Wenn man dann hört, dass diese Mathematikerin einst auch einmal einen Sprössling der Stadtschulratspräsidentin Brandsteidl zu benoten hatte, bekommt diese Dummheit auch noch einen unguten Beigeschmack. Ein weiterer Beigeschmack wird durch die Tatsache hervorgerufen, dass die neue Direktorin schon längere Zeit „provisorisch“ die Schule geleitet hat. Was genauso problematisch ist. Bei sauberen Bestellungsverfahren dürfte niemals eine provisorische Lösung später zur definitiven werden.

Sogar die sozialdemokratische Bildungssprecherin Grossmann bezeichnete die Identität zwischen provisorischem und definitivem Schulleiter als „Wettbewerbsverzerrung“. Die letztverantwortliche Ministerin und der Bundespräsident sehen das offenbar anders.

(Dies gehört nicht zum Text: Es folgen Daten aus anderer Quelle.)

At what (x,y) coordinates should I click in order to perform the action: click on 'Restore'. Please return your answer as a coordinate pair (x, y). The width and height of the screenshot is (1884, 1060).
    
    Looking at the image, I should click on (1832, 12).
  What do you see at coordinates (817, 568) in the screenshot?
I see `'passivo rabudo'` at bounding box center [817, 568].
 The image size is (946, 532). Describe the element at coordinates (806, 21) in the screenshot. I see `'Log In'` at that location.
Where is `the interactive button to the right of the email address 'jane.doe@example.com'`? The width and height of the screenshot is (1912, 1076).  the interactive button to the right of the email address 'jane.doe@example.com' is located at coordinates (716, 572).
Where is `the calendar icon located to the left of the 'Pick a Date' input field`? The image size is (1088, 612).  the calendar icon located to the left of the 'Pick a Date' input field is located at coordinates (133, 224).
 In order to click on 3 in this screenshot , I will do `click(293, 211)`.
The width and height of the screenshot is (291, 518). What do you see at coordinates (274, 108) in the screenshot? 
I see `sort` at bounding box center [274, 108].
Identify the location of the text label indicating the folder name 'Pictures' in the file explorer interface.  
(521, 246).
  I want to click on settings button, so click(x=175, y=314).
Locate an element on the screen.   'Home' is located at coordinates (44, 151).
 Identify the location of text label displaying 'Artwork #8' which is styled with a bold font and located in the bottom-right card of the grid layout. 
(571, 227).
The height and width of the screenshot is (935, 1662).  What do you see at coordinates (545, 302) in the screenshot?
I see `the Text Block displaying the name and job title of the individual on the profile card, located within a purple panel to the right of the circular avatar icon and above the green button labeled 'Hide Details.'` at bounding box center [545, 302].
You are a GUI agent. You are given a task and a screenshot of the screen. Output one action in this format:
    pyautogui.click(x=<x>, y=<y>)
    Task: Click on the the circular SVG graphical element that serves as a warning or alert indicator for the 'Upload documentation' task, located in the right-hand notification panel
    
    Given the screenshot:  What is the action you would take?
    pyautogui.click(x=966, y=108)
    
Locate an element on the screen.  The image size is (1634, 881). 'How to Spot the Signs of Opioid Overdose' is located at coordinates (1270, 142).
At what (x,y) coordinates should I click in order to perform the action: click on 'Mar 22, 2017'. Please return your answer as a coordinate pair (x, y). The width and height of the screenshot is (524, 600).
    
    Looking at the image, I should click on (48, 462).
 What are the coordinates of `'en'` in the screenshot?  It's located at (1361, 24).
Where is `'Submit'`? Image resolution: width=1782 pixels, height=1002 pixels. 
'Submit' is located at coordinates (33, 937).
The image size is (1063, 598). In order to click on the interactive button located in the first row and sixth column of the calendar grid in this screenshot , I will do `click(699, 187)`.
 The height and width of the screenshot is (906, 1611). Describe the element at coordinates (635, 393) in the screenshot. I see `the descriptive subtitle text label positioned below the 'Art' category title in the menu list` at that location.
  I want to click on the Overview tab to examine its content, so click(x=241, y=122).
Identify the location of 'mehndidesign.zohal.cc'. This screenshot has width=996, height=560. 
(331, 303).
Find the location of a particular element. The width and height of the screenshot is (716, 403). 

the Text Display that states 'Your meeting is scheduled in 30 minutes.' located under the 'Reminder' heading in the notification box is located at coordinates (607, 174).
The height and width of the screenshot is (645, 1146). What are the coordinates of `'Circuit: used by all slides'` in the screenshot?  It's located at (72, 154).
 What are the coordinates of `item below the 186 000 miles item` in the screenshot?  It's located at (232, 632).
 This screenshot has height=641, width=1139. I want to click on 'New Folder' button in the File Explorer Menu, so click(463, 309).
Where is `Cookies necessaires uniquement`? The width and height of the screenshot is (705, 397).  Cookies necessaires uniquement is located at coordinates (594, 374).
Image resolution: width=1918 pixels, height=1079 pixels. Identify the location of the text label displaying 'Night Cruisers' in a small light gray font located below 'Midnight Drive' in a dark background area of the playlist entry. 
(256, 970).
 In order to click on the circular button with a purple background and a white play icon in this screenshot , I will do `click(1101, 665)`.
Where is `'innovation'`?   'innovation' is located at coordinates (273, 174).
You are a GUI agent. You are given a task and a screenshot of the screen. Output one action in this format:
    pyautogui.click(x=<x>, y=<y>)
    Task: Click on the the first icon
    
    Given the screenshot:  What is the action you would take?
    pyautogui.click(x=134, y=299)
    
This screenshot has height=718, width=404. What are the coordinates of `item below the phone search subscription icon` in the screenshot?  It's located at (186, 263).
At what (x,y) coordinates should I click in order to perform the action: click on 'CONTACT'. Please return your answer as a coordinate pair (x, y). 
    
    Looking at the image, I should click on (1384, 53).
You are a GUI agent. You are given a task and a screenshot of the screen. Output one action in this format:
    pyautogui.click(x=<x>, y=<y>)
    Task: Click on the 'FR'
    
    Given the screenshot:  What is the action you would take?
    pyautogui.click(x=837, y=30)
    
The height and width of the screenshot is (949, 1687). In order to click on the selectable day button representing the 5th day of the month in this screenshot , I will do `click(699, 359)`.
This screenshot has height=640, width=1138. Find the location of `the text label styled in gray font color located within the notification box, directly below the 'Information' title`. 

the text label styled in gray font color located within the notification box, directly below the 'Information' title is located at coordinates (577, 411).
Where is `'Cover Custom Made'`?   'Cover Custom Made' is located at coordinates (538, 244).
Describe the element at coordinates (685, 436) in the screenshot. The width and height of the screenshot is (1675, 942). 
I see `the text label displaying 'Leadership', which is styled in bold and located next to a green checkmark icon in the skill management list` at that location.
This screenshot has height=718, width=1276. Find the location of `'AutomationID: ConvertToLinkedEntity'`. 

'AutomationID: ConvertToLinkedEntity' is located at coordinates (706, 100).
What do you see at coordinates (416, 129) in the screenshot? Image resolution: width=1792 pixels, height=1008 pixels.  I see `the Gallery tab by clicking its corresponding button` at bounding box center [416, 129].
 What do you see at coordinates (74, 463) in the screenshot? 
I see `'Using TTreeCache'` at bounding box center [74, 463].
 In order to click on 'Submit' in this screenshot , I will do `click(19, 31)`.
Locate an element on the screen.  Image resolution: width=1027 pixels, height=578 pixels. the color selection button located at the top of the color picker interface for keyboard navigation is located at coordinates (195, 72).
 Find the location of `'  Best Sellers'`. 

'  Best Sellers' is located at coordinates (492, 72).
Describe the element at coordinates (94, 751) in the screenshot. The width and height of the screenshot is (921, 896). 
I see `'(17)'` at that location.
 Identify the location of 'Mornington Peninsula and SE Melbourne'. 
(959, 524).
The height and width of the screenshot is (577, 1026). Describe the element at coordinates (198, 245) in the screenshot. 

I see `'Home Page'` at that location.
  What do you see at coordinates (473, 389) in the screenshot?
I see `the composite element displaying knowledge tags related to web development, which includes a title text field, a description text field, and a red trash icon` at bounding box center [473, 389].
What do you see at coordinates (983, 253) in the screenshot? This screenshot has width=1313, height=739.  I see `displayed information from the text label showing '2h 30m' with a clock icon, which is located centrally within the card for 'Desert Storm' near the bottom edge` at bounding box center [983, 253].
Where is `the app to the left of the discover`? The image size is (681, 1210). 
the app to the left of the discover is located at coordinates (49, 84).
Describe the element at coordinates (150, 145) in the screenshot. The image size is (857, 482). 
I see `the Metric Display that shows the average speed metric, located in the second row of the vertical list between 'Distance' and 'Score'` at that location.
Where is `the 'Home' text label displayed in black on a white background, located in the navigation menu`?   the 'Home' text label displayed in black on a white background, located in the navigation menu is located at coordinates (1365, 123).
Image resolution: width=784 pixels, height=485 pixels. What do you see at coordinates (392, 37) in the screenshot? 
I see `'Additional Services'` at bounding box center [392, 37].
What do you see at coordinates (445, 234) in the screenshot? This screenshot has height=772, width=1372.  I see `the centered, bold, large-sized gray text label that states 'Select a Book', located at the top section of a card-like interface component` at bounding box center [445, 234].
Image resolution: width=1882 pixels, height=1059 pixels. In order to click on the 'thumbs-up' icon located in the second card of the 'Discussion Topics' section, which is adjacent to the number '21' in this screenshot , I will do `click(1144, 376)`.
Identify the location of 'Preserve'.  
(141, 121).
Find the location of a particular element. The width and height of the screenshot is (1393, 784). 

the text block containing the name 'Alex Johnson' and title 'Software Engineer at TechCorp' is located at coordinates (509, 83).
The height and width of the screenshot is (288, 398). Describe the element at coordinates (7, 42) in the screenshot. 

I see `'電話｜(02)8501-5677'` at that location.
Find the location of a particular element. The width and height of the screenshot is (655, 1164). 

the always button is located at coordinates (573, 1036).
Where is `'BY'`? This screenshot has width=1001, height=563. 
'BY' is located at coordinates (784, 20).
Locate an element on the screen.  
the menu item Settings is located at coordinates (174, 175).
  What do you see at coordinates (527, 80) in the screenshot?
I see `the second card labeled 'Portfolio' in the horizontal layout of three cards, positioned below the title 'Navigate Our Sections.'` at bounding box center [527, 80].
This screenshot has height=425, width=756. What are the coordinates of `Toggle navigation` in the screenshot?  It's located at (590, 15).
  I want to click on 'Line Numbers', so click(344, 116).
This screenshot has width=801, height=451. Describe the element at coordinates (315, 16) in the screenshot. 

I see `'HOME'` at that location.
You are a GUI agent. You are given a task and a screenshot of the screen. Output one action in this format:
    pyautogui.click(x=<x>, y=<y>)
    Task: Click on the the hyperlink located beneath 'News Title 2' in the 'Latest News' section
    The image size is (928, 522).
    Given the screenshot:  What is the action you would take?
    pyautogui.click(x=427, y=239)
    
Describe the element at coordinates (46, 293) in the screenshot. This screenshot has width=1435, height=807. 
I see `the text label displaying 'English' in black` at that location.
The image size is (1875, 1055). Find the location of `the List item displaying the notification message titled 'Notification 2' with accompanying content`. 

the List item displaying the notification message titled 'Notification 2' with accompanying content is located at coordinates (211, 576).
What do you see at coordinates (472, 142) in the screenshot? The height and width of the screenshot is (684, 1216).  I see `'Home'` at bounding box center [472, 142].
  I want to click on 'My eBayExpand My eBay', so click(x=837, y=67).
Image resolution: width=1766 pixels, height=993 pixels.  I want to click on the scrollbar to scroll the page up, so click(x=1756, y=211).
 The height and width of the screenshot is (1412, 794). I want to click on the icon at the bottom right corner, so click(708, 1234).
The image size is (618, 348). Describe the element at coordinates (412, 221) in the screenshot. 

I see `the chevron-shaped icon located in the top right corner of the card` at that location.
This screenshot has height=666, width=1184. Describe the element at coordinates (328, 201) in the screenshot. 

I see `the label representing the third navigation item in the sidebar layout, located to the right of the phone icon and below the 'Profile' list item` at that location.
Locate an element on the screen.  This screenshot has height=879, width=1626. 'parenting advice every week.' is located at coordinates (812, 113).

Zumindest wenn die neue Leiterin das „richtige“ Geschlecht hat.

Ähnlich ging es einst auch in jenem Wiener Gymnasium zu, wo damals der Brandsteidl-Ehemann unterrichtete. Das „Piaristengymnasium“ mit zutiefst bürgerlicher Lehrer- und Schülerschaft wurde bei erstbester Gelegenheit rot eingefärbt. Subtiler Protest gegen diese politische Machtdemonstration: Seither wird in den Aussendungen des Absolventenverbands dieser Schule die Direktorin (natürlich auch eine Frau) nicht mehr erwähnt. Was den parteipolitischen Herrschaftsapparat freilich nicht sonderlich stören wird.

Auch in anderen Bundesländern geht es ähnlich zu. Etwa im steirischen Mürzzuschlag. Da dauert die Bestellung eines Schulleiters nun schon drei Jahre! Was allein schon unerträglich ist und den gesamten bürokratisch-politischen Bestellungsvorgang lächerlich macht. In dieser Zeit hat ja ein Schüler schon fast das halbe Gymnasium absolviert.

Dabei steht von Anfang an bei allen Entscheidungen durch zahllose Gremien (Lehrer, Eltern, Assessment) unter allen Bewerbern immer schon der gleiche Name an der Spitze. Einziges Pech: Es ist der Name eines Mannes. Und er hat eine weibliche Konkurrentin. Diese hat sich an das Universalvehikel zur Zerstörung jedes Gerechtigkeits- und Leistungsprinzips gewandt, die Bundesgleichbehandlungskommission. Die stellt sich praktisch automatisch hinter die Beschwerde einer Frau. So auch in diesem Fall. Und sie gab damit der Frauen- (und im Nebenberuf auch Unterrichts-)Ministerin Heinisch-Hosek einen Vorwand, nun doch die Frau vorzuziehen.

Im Kollegium des steirischen Landesschulrats war der Mann noch mit Fünfzehn zu Null voran. Auch die Beamten des Ministeriums hatten ihn so wie alle Schulangehörigen bevorzugt. Tut alles nichts. Am Ende haben Männer keine Chance.

Theoretisch könnte noch der Bundespräsident diese Manipulation verhindern. Was aber wohl angesichts des jahrzehntelangen Verhaltens Heinz Fischers nur eine theoretische Möglichkeit sein dürfte.

Objektiver Weise sei gesagt, dass auch der (nun ausgebootete) Mürzzuschlag-Kandidat schon provisorischer Schulleiter gewesen ist. Deshalb wäre auch seine Bestellung falsch. Zumindest wenn es eine diesbezügliche Ausschlussklausel gäbe, die bei allen Bestellungen gleich angewendet werden muss. Aber gegen ihn wirkt sich ja ja nicht seine provisorische Tätigkeit aus, sondern sein Geschlecht. Auch die nun obsiegende Kandidatin kommt aus der gleichen Schule, wo derzeit ein jedes Schulklima schwerst belastende Schlammschlacht in Gang ist.